● **Actions to take**:
1 - In the article on the Wharf groundbreaking, what did Monty Hoffman say it took to reach the development stage?
2 - Copy the part of the Wharf groundbreaking article that starts at "Phase 1 of Wharf, M-U" and ends at "under way this week, eight years after it was proposed.".

● **Document segment**:
-------
Phase 1 of Wharf, M-U Waterfront Development in DC, Breaks Ground
Development of Phase One of the 24-acre, $2 billion The Wharf project along Washington, D.C.’s Southwest Waterfront got underway this week, eight years after it was proposed.
By Gail Kalinoski, Contributing Editor
Development of Phase One of the 24-acre, $2 billion The Wharf project along Washington, D.C.’s Southwest Waterfront got under way this week, eight years after it was proposed.
Monty Hoffman, CEO of PN Hoffman, noted at the groundbreaking ceremony that it took “$65 million, seven council votes and three acts of Congress” to get to the development stage.
PN Hoffman and Madison Marquette in a joint venture known as Hoffman-Madison Waterfront are the lead developers on the mixed-use development on the historic Washington Channel. The team also includes ER Bacon Development, City Partners, Paramount Development and Triden Development.
-------
● **Data for review**:
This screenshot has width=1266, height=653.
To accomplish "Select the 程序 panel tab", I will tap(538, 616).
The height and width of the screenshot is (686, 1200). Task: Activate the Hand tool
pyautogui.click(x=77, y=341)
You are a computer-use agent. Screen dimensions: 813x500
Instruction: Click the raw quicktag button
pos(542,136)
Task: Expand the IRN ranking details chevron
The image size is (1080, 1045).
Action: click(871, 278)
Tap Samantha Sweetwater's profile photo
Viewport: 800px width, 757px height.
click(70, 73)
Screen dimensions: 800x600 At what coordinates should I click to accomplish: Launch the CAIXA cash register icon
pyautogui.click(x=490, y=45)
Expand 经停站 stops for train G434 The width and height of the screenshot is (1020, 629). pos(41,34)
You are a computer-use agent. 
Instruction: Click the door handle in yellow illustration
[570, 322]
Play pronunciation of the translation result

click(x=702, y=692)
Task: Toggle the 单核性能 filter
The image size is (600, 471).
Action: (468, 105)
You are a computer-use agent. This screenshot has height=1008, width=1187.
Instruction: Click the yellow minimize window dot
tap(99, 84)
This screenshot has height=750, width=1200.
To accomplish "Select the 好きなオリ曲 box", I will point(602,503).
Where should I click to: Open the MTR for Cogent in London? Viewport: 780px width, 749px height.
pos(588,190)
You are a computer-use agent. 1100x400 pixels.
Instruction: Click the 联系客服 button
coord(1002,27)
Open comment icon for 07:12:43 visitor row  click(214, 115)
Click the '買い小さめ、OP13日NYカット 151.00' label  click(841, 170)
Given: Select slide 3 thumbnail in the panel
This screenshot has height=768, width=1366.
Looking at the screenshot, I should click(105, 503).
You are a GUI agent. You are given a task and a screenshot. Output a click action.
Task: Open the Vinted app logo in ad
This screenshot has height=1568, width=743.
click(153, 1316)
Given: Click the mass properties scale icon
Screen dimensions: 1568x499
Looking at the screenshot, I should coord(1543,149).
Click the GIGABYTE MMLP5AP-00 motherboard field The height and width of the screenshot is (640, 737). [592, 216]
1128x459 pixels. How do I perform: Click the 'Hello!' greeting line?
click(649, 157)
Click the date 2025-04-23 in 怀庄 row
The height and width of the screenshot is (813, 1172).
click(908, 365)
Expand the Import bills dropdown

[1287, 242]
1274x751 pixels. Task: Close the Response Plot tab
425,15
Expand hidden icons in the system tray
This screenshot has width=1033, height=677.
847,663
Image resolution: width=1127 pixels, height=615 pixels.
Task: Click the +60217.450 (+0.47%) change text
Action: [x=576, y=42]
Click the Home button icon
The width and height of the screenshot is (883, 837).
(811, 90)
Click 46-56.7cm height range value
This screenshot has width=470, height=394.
-------
● **Outputs by task**:
1 - $65 million, seven council votes and three acts of Congress.

2 -
Phase 1 of Wharf, M-U Waterfront Development in DC, Breaks Ground
Development of Phase One of the 24-acre, $2 billion The Wharf project along Washington, D.C.’s Southwest Waterfront got underway this week, eight years after it was proposed.
By Gail Kalinoski, Contributing Editor
Development of Phase One of the 24-acre, $2 billion The Wharf project along Washington, D.C.’s Southwest Waterfront got under way this week, eight years after it was proposed.